* _Data_
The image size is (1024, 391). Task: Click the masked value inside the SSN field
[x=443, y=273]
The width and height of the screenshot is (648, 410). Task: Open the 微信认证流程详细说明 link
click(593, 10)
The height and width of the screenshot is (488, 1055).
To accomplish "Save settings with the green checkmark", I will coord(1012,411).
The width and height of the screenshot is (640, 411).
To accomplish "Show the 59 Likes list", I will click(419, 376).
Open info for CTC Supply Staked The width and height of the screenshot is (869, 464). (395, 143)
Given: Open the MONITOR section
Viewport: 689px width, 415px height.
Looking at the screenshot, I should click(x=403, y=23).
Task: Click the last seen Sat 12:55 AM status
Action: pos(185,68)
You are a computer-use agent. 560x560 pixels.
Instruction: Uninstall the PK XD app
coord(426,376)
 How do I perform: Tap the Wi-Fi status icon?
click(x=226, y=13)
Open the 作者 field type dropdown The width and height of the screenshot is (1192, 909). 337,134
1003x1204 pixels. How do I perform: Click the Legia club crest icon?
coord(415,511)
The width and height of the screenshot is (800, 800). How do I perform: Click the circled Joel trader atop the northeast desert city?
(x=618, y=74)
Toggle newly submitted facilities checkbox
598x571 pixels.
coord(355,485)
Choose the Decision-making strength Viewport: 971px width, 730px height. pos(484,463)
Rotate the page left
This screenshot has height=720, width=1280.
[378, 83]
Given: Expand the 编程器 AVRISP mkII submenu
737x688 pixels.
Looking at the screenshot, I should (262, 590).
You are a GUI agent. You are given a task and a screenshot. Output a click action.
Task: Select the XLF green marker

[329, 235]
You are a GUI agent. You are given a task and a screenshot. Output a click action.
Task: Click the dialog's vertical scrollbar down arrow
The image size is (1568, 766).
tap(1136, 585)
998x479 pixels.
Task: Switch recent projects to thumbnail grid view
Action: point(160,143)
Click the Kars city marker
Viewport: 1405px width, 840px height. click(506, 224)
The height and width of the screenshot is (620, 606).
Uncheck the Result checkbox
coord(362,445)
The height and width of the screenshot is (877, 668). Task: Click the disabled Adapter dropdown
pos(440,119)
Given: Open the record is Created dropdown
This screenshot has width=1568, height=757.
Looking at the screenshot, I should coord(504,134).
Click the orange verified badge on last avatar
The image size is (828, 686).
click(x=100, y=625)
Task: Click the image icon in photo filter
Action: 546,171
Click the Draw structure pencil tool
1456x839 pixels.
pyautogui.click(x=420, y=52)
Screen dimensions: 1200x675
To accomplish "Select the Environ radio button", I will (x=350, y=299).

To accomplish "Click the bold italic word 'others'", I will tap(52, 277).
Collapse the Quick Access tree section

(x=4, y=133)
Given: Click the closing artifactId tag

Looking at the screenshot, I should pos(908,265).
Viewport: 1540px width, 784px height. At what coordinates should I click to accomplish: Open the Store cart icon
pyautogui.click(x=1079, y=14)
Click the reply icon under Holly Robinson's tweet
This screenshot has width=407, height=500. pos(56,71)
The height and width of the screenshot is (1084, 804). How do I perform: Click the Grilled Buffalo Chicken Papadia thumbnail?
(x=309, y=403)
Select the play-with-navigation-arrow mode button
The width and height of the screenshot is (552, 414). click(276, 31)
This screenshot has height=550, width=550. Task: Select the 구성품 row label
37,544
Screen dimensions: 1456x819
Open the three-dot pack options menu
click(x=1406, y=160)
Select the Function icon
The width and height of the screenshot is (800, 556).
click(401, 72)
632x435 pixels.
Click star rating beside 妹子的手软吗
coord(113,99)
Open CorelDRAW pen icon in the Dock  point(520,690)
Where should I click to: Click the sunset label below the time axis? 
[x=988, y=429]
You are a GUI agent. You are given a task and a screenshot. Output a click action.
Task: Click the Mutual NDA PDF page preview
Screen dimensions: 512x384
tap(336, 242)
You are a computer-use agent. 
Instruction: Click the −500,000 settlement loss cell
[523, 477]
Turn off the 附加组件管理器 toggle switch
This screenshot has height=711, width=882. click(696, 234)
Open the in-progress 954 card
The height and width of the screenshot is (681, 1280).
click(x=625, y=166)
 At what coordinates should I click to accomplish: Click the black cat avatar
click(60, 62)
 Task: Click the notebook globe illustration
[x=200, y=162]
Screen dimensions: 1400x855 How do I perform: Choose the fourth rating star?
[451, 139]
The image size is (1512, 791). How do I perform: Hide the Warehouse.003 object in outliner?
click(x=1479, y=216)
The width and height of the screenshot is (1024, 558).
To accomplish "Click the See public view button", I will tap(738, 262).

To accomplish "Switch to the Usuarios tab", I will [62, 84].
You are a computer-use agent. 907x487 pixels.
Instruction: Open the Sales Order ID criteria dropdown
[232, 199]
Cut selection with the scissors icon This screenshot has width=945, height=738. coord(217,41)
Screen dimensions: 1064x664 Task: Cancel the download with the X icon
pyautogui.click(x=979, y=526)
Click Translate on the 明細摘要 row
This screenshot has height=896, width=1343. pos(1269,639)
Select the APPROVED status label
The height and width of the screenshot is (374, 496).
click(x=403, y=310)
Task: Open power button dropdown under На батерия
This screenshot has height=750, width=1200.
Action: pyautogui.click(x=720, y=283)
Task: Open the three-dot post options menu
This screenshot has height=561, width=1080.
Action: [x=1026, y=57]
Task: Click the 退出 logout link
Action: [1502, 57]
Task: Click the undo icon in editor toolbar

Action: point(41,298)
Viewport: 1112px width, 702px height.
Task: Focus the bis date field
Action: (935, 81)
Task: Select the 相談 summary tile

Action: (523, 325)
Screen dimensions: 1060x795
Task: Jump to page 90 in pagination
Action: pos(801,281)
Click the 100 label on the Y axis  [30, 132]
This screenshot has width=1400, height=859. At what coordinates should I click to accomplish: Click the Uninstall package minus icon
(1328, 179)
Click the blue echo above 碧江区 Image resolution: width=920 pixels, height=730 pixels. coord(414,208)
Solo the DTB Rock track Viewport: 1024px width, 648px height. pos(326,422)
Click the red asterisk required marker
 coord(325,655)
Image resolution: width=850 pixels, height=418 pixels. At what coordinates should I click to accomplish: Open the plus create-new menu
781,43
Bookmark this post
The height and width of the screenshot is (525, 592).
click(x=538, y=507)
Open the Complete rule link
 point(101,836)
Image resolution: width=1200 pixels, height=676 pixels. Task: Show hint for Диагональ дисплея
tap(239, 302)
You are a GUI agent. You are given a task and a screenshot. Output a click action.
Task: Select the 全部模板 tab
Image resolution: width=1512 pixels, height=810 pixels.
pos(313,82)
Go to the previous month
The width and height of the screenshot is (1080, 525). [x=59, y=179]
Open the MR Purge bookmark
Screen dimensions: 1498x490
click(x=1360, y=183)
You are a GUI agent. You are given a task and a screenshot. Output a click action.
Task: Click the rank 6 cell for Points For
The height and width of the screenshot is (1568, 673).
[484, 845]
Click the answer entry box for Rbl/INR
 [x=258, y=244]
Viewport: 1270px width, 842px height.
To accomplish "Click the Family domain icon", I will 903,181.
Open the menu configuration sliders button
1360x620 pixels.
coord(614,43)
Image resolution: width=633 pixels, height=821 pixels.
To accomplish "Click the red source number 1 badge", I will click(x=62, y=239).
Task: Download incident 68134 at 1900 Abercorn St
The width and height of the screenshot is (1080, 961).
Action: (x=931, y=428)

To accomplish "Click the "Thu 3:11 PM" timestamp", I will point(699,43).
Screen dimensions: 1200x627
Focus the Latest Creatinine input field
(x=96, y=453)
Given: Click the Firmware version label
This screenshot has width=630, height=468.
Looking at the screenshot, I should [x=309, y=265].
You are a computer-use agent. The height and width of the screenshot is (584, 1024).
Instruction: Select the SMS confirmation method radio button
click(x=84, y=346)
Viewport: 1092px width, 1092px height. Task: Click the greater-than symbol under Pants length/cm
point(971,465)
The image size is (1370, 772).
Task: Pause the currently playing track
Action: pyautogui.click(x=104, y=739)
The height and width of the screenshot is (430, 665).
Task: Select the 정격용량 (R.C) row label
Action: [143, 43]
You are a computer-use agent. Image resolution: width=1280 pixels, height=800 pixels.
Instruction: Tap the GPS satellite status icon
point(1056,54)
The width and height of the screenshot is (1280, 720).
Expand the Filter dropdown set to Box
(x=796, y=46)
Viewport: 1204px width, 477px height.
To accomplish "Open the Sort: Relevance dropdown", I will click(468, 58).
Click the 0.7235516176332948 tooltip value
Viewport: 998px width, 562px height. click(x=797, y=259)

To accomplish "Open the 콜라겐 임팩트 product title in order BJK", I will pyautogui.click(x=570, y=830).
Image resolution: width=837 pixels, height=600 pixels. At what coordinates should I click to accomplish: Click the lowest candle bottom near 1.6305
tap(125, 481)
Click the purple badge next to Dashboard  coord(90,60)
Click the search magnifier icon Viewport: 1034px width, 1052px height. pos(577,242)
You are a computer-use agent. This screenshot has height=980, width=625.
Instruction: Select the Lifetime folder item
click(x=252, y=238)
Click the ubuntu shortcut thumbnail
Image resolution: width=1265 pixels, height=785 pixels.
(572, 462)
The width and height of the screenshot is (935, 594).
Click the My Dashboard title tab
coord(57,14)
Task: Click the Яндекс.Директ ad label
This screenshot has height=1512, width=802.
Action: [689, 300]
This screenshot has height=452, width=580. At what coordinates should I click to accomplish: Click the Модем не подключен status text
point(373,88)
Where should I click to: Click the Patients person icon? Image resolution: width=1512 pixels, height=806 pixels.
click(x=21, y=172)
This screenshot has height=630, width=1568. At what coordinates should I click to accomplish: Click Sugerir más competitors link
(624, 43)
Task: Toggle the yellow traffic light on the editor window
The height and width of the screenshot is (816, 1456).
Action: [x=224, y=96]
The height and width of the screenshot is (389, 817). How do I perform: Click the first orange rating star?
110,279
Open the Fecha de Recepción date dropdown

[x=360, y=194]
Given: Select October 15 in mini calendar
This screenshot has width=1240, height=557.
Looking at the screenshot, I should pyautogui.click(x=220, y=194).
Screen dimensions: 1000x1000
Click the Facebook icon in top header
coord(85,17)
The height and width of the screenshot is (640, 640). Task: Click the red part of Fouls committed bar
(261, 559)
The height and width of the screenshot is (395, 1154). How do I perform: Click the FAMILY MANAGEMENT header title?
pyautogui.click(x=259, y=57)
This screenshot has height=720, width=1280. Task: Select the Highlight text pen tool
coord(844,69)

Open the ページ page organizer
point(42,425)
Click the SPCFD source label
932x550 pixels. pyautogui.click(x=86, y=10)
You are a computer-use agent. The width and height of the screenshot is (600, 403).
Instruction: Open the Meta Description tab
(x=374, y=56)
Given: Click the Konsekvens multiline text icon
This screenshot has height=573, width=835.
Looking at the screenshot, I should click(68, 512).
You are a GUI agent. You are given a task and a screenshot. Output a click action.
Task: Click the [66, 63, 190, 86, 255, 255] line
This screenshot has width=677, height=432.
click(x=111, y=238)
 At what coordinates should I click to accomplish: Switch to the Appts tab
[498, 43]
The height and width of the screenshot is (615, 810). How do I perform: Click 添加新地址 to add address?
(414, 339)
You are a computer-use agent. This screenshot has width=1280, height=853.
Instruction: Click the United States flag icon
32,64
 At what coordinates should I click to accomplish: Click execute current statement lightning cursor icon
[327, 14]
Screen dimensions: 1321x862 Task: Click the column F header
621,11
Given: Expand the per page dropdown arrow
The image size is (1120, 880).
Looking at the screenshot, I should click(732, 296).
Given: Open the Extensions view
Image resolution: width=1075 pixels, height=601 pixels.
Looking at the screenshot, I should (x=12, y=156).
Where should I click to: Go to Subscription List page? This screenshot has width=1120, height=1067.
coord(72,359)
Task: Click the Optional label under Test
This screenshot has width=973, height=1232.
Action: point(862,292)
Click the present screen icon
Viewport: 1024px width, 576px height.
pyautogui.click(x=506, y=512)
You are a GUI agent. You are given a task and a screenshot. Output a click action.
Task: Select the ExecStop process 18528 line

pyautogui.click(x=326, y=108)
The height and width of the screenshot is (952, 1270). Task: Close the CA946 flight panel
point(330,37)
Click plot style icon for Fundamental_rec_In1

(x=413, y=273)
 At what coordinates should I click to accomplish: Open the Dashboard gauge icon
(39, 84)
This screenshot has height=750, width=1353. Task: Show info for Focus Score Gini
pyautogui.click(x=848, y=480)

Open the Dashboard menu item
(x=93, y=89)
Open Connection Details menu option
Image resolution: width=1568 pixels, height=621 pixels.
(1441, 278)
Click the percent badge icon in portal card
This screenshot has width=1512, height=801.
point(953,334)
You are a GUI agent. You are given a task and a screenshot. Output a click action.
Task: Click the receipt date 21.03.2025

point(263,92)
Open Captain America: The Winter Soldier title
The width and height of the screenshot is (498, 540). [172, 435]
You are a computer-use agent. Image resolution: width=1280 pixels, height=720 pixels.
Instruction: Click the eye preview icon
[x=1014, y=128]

* _Exercise requirements_
Starting with the first line above and ending with the line that holds "Open info for", restate each line word for word and add nothing else.

* _Written answer_
The image size is (1024, 391). Task: Click the masked value inside the SSN field
[x=443, y=273]
The width and height of the screenshot is (648, 410). Task: Open the 微信认证流程详细说明 link
click(593, 10)
The height and width of the screenshot is (488, 1055).
To accomplish "Save settings with the green checkmark", I will coord(1012,411).
The width and height of the screenshot is (640, 411).
To accomplish "Show the 59 Likes list", I will click(419, 376).
Open info for CTC Supply Staked The width and height of the screenshot is (869, 464). (395, 143)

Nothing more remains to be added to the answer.